My Take for CEOs, Boards, and Leadership


I’ve lived through more than a few technology waves, each one promising to “free us up” to do higher-value work. I’ve built teams through client-server, cloud, mobile, and now AI. Each wave came with the same promise: more leverage, less grind. And each time, we underestimated how that shift would feel to the people doing the work.


In some ways, the promise was delivered. But Gen AI is different.

  • It doesn’t just change how we work.

  • It doesn’t just change the pace.

  • It changes the experience.


The dopamine hits are real. So is the disorientation that follows. It changes how it feels to work. We get high but we are getting high on our own supply and don’t have an antidote when we crash back to Earth.


Reality check. We’re entering an era where AI may do 80% of the job. That’s a gift and a threat. Because if we’re not careful, we’ll design teams that look productive on the surface… but feel hollow underneath because they stop caring about the 20% that matters and are no longer able to psychologically handle “slow-burn” tasks.

Discovery will take a back seat to Perplexity.


Leaders now face a choice: treat AI as a way to do the same work faster, or use it as a forcing function to rethink how we work, ensuring that human judgment, storytelling and creative problem solving remain at core of what truly drives progress..


It doesn’t have to be this way.


Here are a few experiments you could try to combat AI Burnout.


  • Mandate a “What Did the AI Miss?” Slide

For every presentation or proposal assisted by GenAI, include a slide listing 3 things the model didn’t see. This forces deep review and critical sensemaking.
  • Require a “Human Theory of the Case”

For any major deliverable that uses GenAI, ask: “What would your human instinct have done differently?” Add it as a required section in decks and strategy docs.
  • Install “Creative Detours” in Product Workflows

Insist on at least one unconventional experiment in every roadmap cycle—even if it’s likely to fail. Track and reward the exploratory intent, not just the outcome.
  • Use ‘Narrative Debt’ as a Red Flag

When teams can’t clearly explain why they made key decisions, mark that as “narrative debt.” Track it like technical debt. If it piles up, it’s a signal of lost meaning.
  • Add a ‘First Principles’ Layer to Approvals

For strategy or hiring plans, require one paragraph explaining the first-principles thinking behind the decision—no GenAI assistance allowed.
  • Bring Back “Founder’s Voice” Memos

Ask senior leaders or project leads to write freeform internal memos in their own words, explaining why a project matters. Make this a norm before launches.
  • Track ‘Non-AI Originated Ideas’

In retros and pitch meetings, highlight which ideas began with human insight vs. tool output. Over time, analyze what type of value each source creates.
  • Make Space for Face-to-Face

In-person moments are harder to scale, but they are also harder to replace. When used intentionally, they rekindle connection, spark richer debate, and help teams re-arch to a shared purpose. Not everything needs a whiteboard, but some breakthroughs still happen best around one.

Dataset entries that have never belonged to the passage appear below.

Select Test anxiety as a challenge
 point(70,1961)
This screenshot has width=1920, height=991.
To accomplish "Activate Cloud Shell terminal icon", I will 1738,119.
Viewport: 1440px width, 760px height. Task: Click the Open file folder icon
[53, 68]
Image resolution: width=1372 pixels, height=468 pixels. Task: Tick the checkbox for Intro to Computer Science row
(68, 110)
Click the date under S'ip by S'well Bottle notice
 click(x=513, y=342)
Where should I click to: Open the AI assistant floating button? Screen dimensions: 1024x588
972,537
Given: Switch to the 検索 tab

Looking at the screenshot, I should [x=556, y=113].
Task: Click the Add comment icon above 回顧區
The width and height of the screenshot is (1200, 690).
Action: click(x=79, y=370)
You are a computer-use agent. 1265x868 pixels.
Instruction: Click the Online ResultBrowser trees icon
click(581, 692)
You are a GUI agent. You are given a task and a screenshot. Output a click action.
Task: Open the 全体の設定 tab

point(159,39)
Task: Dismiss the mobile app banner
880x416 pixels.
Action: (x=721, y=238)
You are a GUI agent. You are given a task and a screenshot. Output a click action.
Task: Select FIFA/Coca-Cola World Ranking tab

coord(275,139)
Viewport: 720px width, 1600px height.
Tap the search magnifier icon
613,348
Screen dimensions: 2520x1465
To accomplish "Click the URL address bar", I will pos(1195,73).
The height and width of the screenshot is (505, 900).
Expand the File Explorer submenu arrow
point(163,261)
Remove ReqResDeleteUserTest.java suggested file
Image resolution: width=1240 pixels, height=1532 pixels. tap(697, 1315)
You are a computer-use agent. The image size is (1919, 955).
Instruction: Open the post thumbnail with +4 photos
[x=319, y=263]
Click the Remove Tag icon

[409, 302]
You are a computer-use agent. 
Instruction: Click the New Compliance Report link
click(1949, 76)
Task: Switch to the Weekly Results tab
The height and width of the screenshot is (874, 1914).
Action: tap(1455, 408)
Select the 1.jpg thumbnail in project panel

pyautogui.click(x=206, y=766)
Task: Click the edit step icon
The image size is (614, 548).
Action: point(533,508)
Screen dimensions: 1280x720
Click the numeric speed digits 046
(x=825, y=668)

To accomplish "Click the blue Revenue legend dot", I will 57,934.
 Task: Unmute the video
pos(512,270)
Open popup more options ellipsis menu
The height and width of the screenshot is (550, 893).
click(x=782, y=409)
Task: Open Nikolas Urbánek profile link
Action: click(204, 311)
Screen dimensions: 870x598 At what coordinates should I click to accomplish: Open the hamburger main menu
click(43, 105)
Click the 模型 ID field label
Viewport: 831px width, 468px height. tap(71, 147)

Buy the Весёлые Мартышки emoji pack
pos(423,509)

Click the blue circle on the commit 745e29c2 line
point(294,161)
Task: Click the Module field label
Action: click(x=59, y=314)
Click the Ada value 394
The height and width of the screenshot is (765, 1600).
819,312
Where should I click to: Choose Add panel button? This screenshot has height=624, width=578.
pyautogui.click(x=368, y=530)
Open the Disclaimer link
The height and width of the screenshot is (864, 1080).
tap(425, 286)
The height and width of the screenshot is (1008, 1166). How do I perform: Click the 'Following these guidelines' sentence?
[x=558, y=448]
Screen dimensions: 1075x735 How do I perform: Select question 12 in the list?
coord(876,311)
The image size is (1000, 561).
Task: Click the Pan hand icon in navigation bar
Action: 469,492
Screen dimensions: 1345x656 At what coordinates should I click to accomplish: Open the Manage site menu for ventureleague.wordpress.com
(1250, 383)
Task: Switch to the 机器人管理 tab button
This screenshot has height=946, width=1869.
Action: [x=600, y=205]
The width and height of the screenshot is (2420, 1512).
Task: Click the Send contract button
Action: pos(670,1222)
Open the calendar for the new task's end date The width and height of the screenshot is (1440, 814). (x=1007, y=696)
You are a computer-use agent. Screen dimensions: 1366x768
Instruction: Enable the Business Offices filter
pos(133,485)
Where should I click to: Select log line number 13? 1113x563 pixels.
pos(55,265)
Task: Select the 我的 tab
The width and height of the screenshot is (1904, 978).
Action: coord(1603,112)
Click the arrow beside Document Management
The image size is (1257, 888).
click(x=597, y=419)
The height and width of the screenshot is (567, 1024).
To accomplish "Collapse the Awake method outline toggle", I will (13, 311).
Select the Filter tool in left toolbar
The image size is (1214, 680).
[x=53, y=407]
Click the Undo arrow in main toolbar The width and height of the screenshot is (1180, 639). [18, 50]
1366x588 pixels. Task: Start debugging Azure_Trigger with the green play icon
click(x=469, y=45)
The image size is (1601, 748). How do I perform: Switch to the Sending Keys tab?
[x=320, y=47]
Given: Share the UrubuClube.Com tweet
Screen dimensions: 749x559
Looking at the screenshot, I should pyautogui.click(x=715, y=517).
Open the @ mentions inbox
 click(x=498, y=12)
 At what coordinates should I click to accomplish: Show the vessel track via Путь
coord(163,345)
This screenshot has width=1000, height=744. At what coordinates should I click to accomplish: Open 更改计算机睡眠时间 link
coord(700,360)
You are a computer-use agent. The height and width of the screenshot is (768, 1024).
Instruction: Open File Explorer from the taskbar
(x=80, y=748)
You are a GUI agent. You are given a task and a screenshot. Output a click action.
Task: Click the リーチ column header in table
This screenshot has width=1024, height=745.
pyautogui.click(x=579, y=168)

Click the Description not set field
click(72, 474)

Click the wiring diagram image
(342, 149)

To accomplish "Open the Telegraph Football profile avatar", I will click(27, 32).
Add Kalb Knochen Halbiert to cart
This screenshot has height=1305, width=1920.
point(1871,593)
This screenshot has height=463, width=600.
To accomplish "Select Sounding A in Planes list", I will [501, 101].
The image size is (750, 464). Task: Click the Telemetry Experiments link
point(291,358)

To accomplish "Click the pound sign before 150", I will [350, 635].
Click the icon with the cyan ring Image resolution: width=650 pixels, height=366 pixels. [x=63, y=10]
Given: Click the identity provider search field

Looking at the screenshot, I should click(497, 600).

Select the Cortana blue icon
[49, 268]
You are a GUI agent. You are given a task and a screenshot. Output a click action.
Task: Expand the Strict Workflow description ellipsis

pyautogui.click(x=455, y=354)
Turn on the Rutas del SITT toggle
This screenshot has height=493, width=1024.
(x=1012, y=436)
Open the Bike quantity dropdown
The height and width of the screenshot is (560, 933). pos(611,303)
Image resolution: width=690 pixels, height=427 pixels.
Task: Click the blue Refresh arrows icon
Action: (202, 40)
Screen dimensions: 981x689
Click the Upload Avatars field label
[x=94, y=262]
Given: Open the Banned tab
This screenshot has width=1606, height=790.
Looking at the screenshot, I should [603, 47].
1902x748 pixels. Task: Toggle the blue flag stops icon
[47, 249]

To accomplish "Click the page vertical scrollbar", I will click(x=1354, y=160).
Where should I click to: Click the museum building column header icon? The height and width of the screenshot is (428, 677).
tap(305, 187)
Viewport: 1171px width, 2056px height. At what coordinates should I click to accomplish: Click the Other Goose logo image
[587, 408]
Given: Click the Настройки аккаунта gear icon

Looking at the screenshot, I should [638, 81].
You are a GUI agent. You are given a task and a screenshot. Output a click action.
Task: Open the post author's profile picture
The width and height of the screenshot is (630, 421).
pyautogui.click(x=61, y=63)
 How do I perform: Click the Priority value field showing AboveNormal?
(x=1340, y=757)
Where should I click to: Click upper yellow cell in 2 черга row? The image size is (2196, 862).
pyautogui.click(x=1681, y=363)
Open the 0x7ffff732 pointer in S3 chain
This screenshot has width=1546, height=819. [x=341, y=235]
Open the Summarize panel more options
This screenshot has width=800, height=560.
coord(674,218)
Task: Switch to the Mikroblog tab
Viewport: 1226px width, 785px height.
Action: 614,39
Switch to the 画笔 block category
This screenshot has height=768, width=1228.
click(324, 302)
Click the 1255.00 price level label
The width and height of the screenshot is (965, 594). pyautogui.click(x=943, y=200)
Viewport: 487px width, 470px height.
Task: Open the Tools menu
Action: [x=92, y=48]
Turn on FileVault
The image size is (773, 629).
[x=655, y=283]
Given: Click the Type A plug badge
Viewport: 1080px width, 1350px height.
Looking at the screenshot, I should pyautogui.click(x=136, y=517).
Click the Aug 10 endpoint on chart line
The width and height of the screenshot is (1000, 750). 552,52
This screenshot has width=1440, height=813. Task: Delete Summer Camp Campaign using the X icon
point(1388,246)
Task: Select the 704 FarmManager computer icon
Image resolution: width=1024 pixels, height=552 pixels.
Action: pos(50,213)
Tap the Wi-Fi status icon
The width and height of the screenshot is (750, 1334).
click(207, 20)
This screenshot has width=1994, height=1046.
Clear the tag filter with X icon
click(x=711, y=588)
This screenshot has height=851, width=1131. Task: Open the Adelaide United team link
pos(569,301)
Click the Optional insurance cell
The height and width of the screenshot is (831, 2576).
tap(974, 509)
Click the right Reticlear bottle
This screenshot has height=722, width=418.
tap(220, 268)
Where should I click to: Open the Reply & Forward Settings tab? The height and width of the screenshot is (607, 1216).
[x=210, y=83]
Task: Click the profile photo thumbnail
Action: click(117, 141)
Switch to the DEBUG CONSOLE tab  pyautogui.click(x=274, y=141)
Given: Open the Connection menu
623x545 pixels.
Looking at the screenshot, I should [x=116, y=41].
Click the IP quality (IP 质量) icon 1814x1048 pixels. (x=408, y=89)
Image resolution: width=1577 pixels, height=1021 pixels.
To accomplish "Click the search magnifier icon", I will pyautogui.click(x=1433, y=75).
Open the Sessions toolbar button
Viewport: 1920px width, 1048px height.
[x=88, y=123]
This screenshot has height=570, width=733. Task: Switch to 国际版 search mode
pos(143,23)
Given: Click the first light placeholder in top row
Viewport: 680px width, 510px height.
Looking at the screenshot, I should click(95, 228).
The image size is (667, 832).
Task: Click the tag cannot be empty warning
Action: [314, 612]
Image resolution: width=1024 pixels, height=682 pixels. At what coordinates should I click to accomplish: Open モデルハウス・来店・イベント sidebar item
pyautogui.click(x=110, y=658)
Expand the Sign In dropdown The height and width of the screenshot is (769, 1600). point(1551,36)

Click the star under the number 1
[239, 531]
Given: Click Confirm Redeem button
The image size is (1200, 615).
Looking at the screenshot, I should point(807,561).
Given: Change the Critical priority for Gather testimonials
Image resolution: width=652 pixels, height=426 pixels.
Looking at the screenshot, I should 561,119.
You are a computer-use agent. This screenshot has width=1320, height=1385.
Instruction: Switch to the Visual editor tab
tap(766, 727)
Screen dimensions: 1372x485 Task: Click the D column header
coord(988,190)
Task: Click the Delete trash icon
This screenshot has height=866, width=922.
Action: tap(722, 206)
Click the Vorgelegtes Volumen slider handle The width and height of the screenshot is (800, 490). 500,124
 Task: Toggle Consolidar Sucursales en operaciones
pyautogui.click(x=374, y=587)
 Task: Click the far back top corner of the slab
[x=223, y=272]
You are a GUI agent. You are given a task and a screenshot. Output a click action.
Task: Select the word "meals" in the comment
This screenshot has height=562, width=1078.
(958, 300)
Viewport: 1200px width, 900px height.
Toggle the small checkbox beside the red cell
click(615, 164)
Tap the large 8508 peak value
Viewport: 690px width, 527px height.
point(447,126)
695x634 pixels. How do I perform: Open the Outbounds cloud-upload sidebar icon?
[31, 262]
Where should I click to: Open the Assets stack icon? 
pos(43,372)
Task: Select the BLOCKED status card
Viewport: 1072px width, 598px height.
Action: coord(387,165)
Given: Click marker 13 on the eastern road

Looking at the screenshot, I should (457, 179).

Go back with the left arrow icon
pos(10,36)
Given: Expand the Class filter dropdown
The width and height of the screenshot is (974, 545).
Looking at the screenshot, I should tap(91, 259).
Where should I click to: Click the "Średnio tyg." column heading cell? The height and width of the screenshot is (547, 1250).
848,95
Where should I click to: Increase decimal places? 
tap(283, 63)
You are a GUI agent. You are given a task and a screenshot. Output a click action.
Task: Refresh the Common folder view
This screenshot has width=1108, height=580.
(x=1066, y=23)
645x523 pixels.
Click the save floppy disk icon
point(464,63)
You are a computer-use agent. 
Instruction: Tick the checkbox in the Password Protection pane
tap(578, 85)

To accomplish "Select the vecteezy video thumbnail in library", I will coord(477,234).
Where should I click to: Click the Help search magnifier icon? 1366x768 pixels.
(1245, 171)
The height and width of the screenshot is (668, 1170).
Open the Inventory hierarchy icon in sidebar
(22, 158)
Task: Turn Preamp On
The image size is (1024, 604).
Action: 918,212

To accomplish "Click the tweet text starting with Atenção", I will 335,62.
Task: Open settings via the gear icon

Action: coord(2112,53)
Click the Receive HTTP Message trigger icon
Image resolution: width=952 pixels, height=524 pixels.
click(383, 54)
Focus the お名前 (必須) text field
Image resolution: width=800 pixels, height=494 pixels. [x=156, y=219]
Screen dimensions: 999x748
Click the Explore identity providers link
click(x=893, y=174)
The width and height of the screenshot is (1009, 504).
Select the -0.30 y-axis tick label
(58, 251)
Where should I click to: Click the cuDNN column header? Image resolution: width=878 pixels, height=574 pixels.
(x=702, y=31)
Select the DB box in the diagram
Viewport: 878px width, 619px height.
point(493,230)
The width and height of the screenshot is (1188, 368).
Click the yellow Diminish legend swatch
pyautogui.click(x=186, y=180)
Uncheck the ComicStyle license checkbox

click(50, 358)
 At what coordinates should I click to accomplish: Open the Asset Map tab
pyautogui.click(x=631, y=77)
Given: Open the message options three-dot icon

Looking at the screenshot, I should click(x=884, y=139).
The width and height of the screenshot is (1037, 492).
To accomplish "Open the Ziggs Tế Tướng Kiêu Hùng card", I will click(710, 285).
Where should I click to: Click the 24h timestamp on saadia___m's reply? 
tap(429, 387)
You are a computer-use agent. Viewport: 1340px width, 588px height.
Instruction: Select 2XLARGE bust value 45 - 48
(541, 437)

Final Thought: Reclaim the Spark


The real opportunity isn’t to eliminate human friction.


It’s to elevate human potential and encourage us to spend more time focusing on what humans are good at. These suggestions can help us retain and regain that focus.


Let AI be the accelerant. But let the hard parts, the creative sparks, the strategic pivots, and the leadership calls still belong to us.


That shift doesn’t happen by default. It takes intentional design:

  • Small rituals that reinforce what matters (like asking “What did the AI miss?” during team reviews)

  • New norms that reward exploration over efficiency (like tracking non-AI-originated ideas)

  • Leaders must actively set the expectation that work should be purposeful, thoughtful, and rooted in human judgment, not just fast, efficient, or AI-generated.


Get that right, and the payoff isn’t just better metrics. It's more energized teams. And in an AI-saturated world, energy might be the most undervalued competitive advantage we have.


Preserve that, and we won’t just be building faster teams. We'll be building more fulfilled ones–aligned, inventive and ready for what comes next.